▸ **Stored data**
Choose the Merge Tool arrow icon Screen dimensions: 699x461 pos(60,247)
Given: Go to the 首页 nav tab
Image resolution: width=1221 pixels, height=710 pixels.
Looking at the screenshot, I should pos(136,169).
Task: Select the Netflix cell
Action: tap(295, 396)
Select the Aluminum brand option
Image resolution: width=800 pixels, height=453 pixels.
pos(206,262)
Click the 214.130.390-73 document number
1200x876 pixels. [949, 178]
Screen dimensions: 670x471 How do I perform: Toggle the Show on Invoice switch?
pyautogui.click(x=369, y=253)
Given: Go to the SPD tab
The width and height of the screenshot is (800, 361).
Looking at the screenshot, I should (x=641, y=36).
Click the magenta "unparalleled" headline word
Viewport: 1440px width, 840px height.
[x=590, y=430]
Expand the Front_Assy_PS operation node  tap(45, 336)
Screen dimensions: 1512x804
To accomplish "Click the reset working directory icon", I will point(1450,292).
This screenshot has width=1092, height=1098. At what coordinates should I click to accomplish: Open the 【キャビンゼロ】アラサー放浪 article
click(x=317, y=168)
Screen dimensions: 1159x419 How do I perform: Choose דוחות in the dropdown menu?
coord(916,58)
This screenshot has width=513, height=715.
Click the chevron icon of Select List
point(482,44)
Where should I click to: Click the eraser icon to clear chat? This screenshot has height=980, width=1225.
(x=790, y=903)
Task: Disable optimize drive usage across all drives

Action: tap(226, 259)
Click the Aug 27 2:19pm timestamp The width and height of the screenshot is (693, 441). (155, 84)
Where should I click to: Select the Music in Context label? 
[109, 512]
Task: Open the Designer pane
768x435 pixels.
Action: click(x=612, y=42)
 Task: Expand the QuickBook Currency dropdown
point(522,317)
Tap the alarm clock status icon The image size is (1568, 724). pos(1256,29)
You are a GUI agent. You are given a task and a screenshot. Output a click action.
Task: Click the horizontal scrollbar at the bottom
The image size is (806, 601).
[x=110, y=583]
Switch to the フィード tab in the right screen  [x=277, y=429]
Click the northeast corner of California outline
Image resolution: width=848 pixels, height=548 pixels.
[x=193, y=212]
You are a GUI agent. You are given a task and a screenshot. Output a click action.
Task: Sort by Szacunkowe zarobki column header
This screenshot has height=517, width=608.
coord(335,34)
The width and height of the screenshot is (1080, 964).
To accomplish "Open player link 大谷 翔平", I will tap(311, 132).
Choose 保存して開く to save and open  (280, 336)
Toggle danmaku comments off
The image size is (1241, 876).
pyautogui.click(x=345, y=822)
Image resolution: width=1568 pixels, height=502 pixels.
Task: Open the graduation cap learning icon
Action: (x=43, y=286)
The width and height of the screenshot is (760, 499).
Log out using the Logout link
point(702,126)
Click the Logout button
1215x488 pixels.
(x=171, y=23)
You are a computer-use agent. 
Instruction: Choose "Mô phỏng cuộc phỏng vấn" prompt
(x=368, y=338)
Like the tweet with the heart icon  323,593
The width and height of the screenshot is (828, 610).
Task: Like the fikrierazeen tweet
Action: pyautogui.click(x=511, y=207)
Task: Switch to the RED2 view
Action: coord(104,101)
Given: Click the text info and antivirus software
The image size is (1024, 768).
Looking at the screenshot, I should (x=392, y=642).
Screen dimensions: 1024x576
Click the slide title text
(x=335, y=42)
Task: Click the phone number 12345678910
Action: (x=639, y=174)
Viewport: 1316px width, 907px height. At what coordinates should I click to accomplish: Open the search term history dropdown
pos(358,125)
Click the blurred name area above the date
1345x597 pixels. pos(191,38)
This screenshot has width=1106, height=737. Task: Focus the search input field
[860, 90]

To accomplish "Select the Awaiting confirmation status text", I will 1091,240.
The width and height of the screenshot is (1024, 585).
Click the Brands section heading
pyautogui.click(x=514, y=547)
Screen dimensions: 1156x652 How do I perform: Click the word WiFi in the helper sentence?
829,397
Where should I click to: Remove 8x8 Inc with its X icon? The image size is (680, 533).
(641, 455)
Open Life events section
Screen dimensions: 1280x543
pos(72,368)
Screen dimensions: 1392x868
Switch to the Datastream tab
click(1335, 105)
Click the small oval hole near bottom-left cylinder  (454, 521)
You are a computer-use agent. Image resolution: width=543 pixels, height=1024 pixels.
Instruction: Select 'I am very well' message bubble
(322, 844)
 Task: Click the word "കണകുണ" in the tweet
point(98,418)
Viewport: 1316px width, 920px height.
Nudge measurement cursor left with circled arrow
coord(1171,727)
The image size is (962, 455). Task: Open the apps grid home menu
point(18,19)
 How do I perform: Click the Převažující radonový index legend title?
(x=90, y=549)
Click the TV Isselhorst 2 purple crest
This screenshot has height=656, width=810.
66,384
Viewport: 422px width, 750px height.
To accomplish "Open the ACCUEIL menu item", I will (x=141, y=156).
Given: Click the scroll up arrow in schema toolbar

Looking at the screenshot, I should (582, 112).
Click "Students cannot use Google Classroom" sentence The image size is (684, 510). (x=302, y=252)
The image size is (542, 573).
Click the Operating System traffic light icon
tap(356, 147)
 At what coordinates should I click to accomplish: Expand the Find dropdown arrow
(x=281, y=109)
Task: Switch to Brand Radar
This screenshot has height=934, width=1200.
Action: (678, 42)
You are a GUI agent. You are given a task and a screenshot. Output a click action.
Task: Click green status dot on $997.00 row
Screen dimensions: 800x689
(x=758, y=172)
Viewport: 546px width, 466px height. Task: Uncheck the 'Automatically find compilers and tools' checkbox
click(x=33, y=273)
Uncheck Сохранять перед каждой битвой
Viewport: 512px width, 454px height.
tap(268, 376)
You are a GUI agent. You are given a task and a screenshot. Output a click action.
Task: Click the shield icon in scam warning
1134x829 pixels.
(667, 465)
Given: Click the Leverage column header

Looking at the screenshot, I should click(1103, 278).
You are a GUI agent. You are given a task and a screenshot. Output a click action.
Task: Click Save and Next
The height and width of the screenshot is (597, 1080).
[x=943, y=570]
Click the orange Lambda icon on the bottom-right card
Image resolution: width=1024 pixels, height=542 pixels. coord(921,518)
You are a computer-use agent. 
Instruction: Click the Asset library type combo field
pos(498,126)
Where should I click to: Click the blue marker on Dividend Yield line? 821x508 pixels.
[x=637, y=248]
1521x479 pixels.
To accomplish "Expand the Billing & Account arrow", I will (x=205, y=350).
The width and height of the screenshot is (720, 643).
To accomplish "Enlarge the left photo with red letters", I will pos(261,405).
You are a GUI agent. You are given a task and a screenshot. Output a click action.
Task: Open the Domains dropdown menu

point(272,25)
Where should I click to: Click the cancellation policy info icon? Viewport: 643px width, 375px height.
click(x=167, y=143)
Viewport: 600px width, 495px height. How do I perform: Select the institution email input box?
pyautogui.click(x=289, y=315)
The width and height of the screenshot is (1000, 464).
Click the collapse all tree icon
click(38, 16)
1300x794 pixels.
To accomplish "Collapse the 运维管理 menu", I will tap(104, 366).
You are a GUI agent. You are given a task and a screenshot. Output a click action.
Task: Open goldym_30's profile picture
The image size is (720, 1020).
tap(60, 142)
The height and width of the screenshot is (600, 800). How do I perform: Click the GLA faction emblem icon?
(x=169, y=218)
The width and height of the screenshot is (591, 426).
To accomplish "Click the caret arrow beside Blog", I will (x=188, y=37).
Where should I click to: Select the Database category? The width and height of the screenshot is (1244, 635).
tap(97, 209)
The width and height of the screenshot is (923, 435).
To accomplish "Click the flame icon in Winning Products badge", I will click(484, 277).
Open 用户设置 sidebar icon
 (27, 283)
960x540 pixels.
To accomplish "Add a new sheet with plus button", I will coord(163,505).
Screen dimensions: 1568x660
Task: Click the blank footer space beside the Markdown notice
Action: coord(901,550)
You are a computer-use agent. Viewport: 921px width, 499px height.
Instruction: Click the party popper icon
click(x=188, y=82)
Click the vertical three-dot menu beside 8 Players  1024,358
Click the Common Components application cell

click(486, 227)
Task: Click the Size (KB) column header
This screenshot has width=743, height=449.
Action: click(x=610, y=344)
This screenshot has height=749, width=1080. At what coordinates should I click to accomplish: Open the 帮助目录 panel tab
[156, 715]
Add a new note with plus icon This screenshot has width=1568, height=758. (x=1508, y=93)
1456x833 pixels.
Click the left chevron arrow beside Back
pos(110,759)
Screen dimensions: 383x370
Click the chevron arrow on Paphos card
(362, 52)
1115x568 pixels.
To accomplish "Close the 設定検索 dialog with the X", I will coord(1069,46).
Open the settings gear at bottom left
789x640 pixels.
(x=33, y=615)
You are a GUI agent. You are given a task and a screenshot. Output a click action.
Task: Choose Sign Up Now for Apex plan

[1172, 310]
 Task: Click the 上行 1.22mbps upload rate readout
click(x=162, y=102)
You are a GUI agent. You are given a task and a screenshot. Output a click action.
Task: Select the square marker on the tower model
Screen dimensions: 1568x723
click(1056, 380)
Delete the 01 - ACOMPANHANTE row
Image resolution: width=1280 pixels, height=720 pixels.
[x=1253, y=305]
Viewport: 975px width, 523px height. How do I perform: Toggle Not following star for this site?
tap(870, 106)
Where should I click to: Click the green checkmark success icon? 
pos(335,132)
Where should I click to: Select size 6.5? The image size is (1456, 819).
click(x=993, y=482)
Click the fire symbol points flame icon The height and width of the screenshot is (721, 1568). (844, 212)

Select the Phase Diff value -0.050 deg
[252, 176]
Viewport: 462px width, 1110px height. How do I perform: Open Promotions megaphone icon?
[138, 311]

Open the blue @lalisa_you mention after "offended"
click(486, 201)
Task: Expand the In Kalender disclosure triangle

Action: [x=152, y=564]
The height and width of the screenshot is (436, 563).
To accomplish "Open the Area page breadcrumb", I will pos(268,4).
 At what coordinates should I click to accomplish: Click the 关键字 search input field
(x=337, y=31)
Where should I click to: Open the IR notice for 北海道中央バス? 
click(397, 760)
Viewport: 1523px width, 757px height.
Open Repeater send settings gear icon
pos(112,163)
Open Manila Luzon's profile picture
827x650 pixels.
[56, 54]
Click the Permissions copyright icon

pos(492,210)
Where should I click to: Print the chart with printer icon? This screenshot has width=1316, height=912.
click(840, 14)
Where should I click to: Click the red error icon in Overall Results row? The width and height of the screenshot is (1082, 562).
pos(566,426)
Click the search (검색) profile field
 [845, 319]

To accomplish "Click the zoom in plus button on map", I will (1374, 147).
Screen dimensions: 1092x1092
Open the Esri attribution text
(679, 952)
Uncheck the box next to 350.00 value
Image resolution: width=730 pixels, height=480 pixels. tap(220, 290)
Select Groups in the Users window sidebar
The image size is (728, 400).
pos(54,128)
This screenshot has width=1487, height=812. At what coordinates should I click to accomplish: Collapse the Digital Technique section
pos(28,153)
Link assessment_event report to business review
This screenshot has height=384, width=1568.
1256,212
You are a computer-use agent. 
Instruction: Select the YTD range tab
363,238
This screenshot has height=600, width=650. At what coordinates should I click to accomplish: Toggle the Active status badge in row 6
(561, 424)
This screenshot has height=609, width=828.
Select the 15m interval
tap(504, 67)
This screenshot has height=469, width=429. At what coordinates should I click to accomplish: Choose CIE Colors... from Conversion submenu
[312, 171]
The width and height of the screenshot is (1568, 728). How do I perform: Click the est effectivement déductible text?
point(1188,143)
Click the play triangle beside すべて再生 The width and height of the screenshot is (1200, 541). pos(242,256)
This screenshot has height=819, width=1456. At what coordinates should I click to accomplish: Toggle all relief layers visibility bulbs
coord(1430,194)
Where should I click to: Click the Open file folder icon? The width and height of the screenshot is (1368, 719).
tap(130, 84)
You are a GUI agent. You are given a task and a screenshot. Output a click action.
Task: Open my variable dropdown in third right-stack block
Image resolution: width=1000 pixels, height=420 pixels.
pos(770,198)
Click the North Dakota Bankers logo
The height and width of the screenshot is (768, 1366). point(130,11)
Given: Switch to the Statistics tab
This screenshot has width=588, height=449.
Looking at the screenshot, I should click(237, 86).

▸ **Work instruction**
Working from the data above, extract solely the lines from the one containing "Screen dimensions: 1568x723" through the one containing "Click the fire", exactly as they appear, both included.

▸ **Worked solution**
Screen dimensions: 1568x723
click(1056, 380)
Delete the 01 - ACOMPANHANTE row
Image resolution: width=1280 pixels, height=720 pixels.
[x=1253, y=305]
Viewport: 975px width, 523px height. How do I perform: Toggle Not following star for this site?
tap(870, 106)
Where should I click to: Click the green checkmark success icon? 
pos(335,132)
Where should I click to: Select size 6.5? The image size is (1456, 819).
click(x=993, y=482)
Click the fire symbol points flame icon The height and width of the screenshot is (721, 1568). (844, 212)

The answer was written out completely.